'Nick' host comes home, just a kid at heart

January 06, 1994|By Steve McKerrow | Steve McKerrow,Staff Writer

The stretch limousine pulled around the corner of Denison Street and Carlisle Avenue yesterday morning, and Phil Moore pointed excitedly out the window.

"There, right there is where I used to stand as a safety," he said.

In front of Hilton Elementary School, current safety patrol members Brian Wilson and Louis Spencer waited to greet the television celebrity, a graduate of their west Baltimore school.

"Hey, how ya' doin'? You know I went here, I was a safety, too," boomed Mr. Moore as he climbed from the car and shook the fifth-graders' hands.

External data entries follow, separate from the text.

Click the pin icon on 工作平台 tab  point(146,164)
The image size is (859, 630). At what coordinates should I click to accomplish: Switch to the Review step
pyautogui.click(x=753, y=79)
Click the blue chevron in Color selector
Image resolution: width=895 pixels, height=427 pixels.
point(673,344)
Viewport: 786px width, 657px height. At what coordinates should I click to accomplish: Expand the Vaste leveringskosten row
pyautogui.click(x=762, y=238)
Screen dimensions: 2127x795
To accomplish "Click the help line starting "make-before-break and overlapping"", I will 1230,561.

Inside, two more designated greeters, Shaun Thomas and Perry Darden, met the 32-year-old host of "Nick Arcade," the most popular game show on Nickelodeon, the cable network for kids. They watched with mouths agape as he adopted a wiggle-waggle walk, making his shoes squeak noisily.

"I used to love doing this," cried Mr. Moore, a student here 20 years ago. But he quickly adopted the stern voice of a teacher: " 'Will you stop making that noise, Mr. Moore?'

"No, I don't want to," the performer declared, as he led his safety patrol entourage squeakily down the hall to the gym. They went right past principal Elaine T. Davis, who did not say a scolding word.

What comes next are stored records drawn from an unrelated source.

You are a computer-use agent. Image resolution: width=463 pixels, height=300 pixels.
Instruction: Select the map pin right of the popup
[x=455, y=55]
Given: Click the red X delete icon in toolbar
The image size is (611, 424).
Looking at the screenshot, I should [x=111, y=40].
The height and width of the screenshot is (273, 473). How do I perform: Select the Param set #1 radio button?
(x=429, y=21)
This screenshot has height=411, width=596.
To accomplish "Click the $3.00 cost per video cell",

He was the guest of honor, after all.

For the next two hours, Mr. Moore energetically directed a mock game show competition featuring school kids and local sports and media celebrities, then sat the youngsters down to hear a brief but sincere message:

"I used to play in this gym, I used to eat in this cafeteria, I was right where you are. I used to get into trouble and mess around. But I want you to know that, whatever you want to do, make up your mind and do it."

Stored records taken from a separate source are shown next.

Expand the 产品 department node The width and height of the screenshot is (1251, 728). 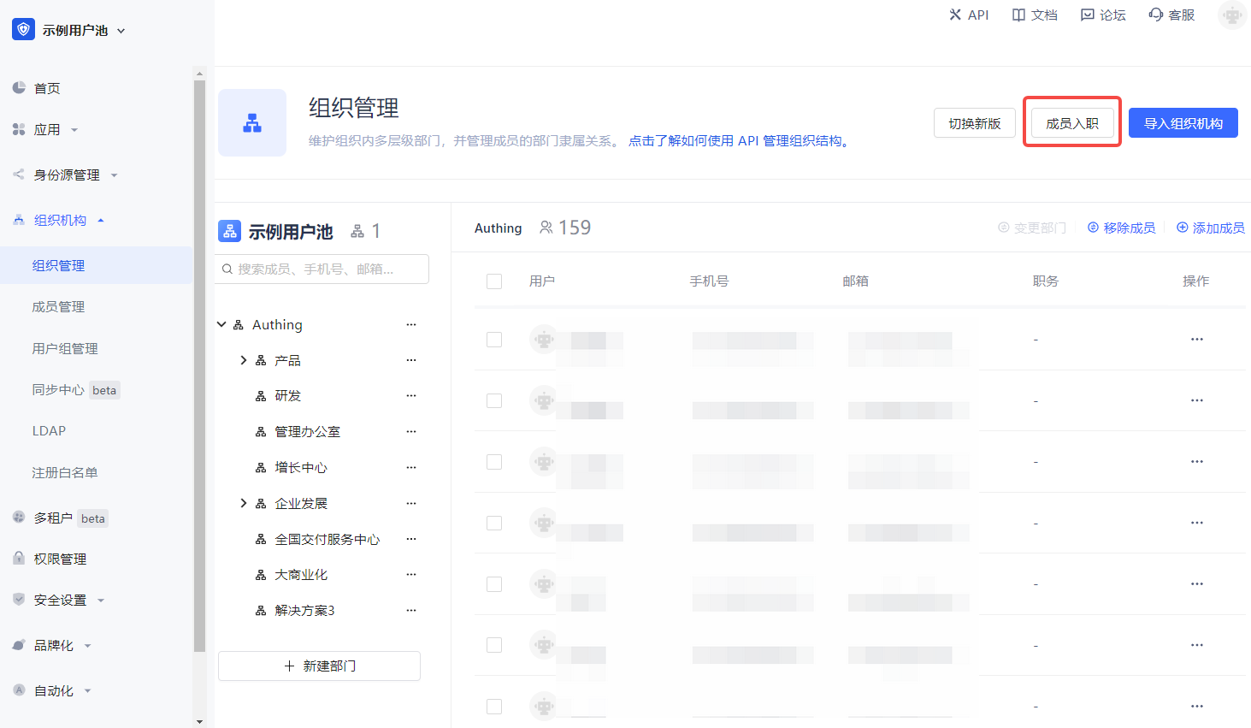[x=244, y=360]
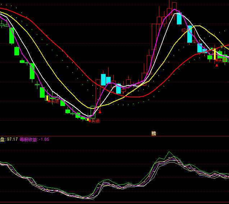Click the peak of the yellow average line
Image resolution: width=229 pixels, height=204 pixels.
[x=196, y=26]
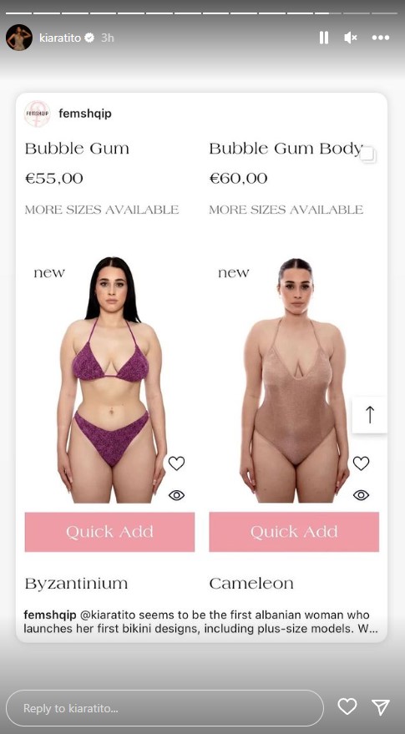Open the femshqip account name
The width and height of the screenshot is (405, 734).
tap(84, 114)
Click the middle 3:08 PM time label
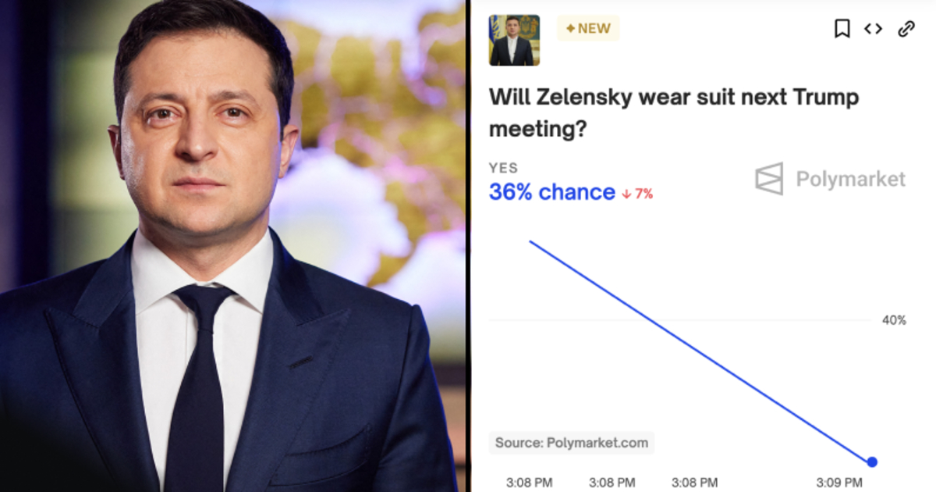This screenshot has width=936, height=492. pos(612,483)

It was quite a homecoming for Mr. Moore, who will present two shows of the "Nickelodeon Live! Tour '94" Sunday at the Baltimore Arena. The show, which includes audience participation, combines elements of his TV game show and the network's silly, slimy obstacle course program, "Guts."

He started his day with early morning interviews at WJZ-TV and WXYV-FM (102.7), then squeezed in phone interviews with WKDM-AM (1570) and WERQ-FM (92.3).

At his old school, he got a hug from Hortense Maddox, his third-grade teacher. He also met a boyhood hero, Al Bumbry, the former Baltimore Orioles star and now a coach in the organization. Bumbry was one of the celebrity contestants.

After the school program, Mr. Moore picked up a boyhood buddy in the limo for lunch. Later, he returned for a live appearance on Channel 13's new 5 p.m. news show. He has appearances planned for today on WBAL-TV and WBAL-AM (1090).

"This is fun!" declared Ann Moore, the performer's mother, who was in his entourage throughout the day. "I get to be with my little boy." Mrs. Moore, a paralegal at the Legal Aid Bureau in Baltimore, said she's never followed her son on such a public appearance blitz.

Mr. Moore said he didn't start out pursuing a career in comedy. After graduating from Polytechnic Institute, he intended to pursue an engineering career, attending Embry-Riddle Aeronautical University in Florida and working as a part-time computer programmer for AT&T.

During an employee strike in 1986, he recalled, "we were out there on the picket line, having way too much fun, and I was doing some joking around, and another worker suggested I ought to get into comedy."

By coincidence, a local radio station was holding a series of amateur comedian contests.

"I entered, and I did horribly," he said. But he also was hooked, calling the experience a rush, "like having a cup of coffee and a Hershey bar."

And by his third or fourth appearance, he won the contest and began a new career as a stand-up comic, opening at various times for such big names as Jerry Seinfeld and Sinbad.

The jump to children's performing came in 1992, when he beat out 200 other auditioners to be chosen host of "Nick Arcade."

"He was always good with kids," said his mother.

"I kind of like it," Mr. Moore said. "If me being involved in Nickelodeon has the residual effect of affecting kids in a positive way, then I feel I am doing what God wants me to do. I'm doing what I'm supposed to do."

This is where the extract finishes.